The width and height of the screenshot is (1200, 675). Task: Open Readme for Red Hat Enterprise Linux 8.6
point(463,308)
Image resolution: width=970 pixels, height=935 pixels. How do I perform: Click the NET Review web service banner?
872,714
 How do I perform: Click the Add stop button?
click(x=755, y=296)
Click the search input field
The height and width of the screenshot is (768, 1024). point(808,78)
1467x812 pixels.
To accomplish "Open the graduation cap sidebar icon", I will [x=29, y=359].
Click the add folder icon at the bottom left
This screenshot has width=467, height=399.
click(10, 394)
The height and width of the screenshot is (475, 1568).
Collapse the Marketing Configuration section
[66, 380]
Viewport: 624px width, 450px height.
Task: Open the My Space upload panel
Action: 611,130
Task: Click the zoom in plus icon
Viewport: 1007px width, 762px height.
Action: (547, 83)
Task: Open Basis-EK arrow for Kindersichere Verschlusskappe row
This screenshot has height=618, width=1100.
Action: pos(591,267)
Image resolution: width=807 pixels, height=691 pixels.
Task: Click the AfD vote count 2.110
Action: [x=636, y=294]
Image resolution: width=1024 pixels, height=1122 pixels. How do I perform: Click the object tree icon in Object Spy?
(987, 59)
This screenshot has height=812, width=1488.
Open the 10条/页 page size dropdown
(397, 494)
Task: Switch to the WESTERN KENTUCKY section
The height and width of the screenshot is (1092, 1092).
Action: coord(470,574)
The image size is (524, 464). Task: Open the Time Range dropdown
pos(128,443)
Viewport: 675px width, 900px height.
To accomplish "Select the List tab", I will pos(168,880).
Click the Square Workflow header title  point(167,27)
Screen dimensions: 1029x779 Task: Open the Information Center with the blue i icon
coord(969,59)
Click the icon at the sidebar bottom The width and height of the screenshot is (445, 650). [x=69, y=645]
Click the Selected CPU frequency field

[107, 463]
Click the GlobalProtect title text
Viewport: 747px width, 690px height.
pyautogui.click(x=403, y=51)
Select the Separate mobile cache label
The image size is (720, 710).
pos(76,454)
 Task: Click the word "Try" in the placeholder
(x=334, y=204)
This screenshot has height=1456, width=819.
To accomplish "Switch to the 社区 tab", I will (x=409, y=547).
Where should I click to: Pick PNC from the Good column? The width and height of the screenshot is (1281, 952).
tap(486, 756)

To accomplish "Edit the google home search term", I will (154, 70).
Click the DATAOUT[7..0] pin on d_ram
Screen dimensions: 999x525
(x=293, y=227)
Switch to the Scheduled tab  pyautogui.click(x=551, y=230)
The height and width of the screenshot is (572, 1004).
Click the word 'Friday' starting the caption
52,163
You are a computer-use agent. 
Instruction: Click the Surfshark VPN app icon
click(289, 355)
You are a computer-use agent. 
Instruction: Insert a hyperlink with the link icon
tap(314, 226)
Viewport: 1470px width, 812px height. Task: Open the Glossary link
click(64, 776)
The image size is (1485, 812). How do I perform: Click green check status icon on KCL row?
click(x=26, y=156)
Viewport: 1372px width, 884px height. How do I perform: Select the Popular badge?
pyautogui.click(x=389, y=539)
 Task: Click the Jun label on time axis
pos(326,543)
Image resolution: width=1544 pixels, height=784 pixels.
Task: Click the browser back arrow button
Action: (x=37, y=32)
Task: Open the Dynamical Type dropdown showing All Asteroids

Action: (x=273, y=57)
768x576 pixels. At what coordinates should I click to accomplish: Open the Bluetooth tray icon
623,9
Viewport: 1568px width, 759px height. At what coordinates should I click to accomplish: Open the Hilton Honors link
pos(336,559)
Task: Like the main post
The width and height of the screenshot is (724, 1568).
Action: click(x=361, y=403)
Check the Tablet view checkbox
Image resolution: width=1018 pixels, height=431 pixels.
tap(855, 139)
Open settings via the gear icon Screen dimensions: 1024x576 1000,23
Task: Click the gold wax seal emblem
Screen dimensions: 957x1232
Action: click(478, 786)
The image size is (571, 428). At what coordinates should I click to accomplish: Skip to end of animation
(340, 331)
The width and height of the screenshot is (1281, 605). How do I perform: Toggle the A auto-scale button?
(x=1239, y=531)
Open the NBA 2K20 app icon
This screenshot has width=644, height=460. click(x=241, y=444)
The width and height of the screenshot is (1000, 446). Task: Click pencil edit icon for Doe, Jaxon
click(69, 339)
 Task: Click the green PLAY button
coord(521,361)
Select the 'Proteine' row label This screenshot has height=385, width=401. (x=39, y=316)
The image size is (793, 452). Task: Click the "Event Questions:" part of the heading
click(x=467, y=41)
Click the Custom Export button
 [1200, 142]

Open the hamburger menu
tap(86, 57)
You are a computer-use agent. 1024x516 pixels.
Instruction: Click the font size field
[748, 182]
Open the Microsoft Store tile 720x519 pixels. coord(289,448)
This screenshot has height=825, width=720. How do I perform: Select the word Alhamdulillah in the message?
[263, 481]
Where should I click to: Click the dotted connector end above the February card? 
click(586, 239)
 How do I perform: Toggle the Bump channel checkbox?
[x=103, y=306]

##########

» **ABOUT THIS TASK**:
Check the data for the word "bottom" and pull out the lines that have it.

» **EXERCISE RESULT**:
Click the add folder icon at the bottom left
Click the icon at the sidebar bottom The width and height of the screenshot is (445, 650). [x=69, y=645]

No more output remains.